Items
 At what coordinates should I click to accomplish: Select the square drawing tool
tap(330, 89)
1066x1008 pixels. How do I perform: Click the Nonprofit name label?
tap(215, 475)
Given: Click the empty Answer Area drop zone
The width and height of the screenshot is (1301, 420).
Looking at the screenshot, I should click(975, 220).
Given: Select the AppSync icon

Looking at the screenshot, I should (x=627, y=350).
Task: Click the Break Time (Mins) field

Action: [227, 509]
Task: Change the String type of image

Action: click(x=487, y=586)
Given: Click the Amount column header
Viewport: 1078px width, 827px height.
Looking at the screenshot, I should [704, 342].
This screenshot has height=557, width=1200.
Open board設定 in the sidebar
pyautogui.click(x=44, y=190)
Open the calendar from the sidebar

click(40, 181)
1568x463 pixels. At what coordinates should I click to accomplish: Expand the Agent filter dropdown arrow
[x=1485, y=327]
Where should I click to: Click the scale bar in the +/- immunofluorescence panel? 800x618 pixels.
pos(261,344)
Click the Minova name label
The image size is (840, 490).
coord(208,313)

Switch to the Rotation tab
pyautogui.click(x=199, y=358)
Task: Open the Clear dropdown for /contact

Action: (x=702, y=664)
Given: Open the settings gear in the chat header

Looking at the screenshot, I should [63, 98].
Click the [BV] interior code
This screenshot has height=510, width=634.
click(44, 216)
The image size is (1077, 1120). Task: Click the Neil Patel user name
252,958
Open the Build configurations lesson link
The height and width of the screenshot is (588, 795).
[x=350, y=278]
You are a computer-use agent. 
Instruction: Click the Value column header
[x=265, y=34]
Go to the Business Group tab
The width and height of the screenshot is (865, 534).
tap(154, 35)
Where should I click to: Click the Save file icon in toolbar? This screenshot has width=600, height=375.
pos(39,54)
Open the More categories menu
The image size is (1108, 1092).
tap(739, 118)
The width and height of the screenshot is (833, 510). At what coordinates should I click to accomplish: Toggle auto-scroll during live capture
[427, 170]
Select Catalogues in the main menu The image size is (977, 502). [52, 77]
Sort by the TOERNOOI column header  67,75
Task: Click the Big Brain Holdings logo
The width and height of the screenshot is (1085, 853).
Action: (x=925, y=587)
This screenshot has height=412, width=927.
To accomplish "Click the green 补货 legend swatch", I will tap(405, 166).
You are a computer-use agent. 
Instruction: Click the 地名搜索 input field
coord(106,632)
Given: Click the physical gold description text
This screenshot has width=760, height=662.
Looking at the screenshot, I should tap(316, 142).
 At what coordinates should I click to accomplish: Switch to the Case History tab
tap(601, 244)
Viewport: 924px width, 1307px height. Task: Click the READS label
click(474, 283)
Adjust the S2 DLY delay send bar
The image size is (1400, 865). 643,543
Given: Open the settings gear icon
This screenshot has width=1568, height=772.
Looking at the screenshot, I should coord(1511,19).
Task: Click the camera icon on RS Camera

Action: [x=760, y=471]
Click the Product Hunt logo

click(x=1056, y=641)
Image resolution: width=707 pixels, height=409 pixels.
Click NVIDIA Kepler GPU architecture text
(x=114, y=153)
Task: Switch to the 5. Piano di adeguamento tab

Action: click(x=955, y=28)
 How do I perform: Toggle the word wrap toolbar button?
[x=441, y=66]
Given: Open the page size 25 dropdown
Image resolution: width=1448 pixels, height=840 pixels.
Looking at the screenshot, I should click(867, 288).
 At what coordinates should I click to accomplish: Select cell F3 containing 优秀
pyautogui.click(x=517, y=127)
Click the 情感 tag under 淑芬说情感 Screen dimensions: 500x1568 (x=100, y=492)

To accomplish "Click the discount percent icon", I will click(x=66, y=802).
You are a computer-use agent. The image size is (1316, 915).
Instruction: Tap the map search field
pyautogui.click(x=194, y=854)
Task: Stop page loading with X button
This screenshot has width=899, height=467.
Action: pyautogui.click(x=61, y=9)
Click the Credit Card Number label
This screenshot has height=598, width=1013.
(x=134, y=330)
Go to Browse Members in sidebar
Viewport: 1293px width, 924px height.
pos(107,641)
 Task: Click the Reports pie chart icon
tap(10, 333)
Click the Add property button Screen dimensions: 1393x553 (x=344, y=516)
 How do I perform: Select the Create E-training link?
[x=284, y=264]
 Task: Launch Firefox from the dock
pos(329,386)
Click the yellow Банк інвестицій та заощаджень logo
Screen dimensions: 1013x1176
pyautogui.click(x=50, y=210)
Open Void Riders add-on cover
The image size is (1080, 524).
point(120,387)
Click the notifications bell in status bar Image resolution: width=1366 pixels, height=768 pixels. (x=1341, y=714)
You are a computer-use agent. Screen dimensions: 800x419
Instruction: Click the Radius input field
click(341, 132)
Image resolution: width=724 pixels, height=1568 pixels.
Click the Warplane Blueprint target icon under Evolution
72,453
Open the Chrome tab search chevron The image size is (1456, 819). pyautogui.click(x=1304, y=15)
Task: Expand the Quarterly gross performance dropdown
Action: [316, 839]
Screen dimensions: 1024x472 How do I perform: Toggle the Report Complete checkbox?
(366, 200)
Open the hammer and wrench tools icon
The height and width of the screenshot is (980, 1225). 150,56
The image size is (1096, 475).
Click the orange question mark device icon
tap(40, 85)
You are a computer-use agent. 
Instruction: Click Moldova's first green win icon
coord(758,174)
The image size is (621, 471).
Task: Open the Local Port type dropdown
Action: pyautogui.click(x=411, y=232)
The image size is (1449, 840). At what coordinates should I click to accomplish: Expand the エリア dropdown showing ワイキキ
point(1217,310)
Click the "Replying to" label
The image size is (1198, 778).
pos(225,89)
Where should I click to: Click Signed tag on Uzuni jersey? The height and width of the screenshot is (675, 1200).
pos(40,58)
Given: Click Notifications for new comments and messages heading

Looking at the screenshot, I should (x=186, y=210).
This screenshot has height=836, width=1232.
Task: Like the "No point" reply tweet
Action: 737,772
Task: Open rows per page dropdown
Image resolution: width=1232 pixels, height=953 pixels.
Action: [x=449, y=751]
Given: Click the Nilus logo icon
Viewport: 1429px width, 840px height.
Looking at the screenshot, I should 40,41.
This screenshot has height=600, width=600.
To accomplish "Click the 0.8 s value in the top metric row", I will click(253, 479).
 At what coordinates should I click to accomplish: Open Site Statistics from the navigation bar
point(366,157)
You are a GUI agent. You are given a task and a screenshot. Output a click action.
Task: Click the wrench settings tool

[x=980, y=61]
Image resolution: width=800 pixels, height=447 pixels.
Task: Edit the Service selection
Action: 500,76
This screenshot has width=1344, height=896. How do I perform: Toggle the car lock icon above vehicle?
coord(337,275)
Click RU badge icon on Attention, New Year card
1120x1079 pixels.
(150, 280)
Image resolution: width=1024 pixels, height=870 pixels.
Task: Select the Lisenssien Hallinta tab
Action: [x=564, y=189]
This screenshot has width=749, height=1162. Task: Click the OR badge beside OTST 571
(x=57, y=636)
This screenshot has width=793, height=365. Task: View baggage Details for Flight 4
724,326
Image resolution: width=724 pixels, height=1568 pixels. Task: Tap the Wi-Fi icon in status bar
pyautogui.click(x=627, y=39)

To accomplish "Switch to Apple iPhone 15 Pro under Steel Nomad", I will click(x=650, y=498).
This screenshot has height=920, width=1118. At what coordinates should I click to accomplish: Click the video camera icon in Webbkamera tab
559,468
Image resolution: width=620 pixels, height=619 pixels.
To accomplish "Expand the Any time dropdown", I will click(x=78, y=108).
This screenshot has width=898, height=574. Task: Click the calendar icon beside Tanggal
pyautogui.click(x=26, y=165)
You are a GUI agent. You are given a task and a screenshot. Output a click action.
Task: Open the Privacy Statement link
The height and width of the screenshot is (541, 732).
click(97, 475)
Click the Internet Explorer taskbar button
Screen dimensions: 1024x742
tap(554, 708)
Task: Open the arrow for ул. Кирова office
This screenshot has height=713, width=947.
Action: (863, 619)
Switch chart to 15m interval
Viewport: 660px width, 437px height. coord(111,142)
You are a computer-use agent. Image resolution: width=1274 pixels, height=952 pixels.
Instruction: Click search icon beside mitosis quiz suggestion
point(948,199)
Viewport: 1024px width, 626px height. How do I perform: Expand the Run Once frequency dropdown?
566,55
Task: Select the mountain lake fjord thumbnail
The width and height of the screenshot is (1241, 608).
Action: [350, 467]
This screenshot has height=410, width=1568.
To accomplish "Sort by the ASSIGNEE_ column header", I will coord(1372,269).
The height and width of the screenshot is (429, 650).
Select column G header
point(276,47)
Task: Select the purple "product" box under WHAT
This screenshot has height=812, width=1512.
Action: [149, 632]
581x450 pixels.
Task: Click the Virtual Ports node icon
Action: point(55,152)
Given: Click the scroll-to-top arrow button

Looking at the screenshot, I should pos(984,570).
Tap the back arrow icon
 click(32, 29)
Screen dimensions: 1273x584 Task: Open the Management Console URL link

Exercise
Copy out the data lines unchanged, from the one containing "Open the Build configurations lesson link" down to the one containing "[x=350, y=278]", with both of those lines included.

Output of the task
Open the Build configurations lesson link
The height and width of the screenshot is (588, 795).
[x=350, y=278]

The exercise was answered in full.